Task:
Using the records below, output the stretch that opens with the line containing "Where should I click to: Click the target" and closes with the line containing "Focus the Tìm", exactly and including both lines, with nothing more.

[Collected data entries]
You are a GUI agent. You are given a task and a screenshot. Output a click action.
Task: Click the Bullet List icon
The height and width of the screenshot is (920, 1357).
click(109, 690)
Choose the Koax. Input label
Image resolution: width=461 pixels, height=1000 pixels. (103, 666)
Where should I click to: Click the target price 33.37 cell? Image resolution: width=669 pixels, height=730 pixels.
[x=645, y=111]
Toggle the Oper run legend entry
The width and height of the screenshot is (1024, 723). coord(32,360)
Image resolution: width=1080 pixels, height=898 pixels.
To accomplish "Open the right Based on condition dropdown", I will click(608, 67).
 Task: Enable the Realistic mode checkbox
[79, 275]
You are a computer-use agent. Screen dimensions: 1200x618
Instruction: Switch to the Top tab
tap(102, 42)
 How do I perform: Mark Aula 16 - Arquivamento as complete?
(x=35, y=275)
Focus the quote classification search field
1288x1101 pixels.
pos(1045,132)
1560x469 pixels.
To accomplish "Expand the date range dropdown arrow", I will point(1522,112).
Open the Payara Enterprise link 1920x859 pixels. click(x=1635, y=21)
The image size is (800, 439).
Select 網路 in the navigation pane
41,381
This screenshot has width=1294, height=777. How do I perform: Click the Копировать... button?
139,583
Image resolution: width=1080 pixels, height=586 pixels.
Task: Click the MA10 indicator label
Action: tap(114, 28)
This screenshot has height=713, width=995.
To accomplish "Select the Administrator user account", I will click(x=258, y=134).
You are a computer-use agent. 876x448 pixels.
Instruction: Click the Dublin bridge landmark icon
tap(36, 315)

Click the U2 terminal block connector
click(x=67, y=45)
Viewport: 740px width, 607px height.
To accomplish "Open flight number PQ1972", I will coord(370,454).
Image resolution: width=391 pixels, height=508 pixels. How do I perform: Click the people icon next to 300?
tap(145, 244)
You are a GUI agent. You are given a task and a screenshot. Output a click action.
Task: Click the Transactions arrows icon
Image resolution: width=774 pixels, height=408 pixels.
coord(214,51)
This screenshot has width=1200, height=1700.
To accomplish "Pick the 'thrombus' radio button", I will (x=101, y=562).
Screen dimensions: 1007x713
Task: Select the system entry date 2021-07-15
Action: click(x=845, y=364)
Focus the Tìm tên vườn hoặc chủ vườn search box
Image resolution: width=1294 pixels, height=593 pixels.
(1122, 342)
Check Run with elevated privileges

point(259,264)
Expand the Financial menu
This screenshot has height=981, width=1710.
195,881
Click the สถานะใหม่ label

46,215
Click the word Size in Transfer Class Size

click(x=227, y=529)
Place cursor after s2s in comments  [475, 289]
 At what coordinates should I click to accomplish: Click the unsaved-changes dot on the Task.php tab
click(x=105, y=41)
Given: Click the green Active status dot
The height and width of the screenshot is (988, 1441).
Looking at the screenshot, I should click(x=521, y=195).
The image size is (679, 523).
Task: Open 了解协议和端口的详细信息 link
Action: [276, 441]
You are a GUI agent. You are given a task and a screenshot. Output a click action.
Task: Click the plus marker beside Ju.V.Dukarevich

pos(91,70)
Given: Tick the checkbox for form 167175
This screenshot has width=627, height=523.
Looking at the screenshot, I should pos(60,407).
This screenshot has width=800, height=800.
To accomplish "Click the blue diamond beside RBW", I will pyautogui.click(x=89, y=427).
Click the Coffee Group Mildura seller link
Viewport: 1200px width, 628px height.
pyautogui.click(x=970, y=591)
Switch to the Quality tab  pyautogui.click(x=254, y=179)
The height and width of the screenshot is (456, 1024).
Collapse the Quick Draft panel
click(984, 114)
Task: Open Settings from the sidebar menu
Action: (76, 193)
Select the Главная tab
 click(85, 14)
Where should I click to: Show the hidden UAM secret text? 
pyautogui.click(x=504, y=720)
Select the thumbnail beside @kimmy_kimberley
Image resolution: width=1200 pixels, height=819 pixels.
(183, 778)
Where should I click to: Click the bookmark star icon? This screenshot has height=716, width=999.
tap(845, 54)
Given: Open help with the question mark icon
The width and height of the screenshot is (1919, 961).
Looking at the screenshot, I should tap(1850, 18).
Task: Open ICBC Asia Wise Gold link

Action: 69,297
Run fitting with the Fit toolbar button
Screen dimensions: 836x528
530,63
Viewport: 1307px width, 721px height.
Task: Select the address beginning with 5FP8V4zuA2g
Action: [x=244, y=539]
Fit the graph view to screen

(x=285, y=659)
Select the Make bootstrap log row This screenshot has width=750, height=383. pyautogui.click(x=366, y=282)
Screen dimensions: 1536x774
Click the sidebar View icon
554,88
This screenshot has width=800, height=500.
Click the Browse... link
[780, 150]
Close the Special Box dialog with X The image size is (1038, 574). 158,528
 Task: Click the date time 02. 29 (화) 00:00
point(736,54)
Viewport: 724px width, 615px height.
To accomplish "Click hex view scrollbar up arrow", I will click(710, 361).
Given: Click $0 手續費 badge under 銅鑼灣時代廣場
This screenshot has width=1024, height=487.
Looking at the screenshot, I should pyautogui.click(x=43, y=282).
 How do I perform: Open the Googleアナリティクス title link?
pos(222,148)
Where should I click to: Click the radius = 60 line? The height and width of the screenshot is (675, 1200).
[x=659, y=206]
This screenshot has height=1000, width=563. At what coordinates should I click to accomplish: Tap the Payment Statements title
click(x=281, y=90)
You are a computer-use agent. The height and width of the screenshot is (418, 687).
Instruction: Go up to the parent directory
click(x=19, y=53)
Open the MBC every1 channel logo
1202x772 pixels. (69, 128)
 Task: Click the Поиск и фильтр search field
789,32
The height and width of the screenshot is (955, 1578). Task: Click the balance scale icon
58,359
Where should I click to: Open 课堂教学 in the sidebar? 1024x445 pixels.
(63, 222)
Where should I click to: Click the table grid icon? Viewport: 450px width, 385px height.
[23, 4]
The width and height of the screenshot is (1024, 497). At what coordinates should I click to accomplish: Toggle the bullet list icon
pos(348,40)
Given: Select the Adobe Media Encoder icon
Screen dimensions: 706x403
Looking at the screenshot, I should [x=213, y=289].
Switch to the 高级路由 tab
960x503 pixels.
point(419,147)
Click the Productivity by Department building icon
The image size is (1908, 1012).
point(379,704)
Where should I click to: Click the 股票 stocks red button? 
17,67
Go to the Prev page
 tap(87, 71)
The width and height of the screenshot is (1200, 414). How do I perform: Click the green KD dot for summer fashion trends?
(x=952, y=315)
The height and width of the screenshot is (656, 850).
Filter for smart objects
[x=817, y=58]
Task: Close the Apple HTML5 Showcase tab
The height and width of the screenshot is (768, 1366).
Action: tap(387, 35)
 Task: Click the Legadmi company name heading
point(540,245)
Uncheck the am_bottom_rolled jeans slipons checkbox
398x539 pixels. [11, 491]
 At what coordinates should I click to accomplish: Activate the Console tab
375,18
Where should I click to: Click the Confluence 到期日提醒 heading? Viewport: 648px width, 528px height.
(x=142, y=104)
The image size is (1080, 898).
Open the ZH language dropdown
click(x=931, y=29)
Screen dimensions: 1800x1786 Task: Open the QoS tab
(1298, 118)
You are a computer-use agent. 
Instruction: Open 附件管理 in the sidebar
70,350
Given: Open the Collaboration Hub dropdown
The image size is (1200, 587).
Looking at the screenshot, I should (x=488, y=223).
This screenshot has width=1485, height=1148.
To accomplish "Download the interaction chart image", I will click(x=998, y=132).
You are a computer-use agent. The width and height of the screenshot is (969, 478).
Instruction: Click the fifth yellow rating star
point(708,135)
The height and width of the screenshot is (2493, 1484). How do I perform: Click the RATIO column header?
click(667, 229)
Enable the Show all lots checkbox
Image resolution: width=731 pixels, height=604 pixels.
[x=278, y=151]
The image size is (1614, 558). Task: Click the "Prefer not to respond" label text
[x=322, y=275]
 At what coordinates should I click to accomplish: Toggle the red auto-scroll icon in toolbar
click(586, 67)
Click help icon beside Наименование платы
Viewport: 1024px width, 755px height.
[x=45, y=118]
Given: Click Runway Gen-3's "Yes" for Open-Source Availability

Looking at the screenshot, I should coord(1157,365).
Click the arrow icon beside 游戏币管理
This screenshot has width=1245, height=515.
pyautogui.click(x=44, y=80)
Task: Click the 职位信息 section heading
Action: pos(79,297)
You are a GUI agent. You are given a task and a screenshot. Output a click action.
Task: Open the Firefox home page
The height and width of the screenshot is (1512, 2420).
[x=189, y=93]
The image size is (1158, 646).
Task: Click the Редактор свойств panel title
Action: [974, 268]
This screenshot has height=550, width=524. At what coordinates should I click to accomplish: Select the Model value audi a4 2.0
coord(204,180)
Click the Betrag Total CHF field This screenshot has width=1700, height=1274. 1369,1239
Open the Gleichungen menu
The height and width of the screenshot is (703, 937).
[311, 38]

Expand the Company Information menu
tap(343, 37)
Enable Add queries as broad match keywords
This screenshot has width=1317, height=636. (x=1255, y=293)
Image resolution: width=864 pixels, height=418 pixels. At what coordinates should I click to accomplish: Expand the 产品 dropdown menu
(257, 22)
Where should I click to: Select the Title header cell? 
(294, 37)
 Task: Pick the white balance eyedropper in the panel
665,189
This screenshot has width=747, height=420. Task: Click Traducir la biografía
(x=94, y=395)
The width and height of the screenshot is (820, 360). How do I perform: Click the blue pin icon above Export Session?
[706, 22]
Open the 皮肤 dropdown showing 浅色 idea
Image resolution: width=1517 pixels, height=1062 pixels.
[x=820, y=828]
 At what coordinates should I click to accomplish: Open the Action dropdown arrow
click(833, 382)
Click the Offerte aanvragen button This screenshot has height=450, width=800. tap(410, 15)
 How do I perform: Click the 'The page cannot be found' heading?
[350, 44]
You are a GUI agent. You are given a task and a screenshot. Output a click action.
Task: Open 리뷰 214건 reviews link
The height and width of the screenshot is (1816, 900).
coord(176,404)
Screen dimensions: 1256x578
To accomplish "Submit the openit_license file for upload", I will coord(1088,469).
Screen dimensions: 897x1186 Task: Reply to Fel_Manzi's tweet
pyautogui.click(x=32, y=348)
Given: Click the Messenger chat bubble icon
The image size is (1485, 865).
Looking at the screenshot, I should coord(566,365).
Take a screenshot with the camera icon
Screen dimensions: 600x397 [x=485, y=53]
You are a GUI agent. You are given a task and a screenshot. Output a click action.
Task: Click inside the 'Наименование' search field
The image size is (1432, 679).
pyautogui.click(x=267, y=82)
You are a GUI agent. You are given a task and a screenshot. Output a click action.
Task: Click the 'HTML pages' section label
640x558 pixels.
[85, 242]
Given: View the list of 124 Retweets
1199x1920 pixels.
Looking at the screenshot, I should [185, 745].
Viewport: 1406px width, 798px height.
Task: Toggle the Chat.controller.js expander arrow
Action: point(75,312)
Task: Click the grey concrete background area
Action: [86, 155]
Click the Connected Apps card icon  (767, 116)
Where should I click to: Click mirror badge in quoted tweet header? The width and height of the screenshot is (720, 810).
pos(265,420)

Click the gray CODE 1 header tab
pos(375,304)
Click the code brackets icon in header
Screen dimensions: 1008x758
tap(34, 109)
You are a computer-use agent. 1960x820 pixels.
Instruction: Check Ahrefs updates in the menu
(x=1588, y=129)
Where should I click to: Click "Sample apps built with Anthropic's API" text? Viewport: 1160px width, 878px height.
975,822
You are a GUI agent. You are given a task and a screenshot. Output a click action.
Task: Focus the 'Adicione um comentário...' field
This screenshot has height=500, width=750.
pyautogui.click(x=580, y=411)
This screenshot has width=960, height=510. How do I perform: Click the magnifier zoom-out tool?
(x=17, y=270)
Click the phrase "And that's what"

Result below:
Where should I click to: Click the target price 33.37 cell? Image resolution: width=669 pixels, height=730 pixels.
[x=645, y=111]
Toggle the Oper run legend entry
The width and height of the screenshot is (1024, 723). coord(32,360)
Image resolution: width=1080 pixels, height=898 pixels.
To accomplish "Open the right Based on condition dropdown", I will click(608, 67).
 Task: Enable the Realistic mode checkbox
[79, 275]
You are a computer-use agent. Screen dimensions: 1200x618
Instruction: Switch to the Top tab
tap(102, 42)
 How do I perform: Mark Aula 16 - Arquivamento as complete?
(x=35, y=275)
Focus the quote classification search field
1288x1101 pixels.
pos(1045,132)
1560x469 pixels.
To accomplish "Expand the date range dropdown arrow", I will point(1522,112).
Open the Payara Enterprise link 1920x859 pixels. click(x=1635, y=21)
The image size is (800, 439).
Select 網路 in the navigation pane
41,381
This screenshot has width=1294, height=777. How do I perform: Click the Копировать... button?
139,583
Image resolution: width=1080 pixels, height=586 pixels.
Task: Click the MA10 indicator label
Action: tap(114, 28)
This screenshot has height=713, width=995.
To accomplish "Select the Administrator user account", I will click(x=258, y=134).
You are a computer-use agent. 876x448 pixels.
Instruction: Click the Dublin bridge landmark icon
tap(36, 315)

Click the U2 terminal block connector
click(x=67, y=45)
Viewport: 740px width, 607px height.
To accomplish "Open flight number PQ1972", I will coord(370,454).
Image resolution: width=391 pixels, height=508 pixels. How do I perform: Click the people icon next to 300?
tap(145, 244)
You are a GUI agent. You are given a task and a screenshot. Output a click action.
Task: Click the Transactions arrows icon
Image resolution: width=774 pixels, height=408 pixels.
coord(214,51)
This screenshot has width=1200, height=1700.
To accomplish "Pick the 'thrombus' radio button", I will (x=101, y=562).
Screen dimensions: 1007x713
Task: Select the system entry date 2021-07-15
Action: click(x=845, y=364)
Focus the Tìm tên vườn hoặc chủ vườn search box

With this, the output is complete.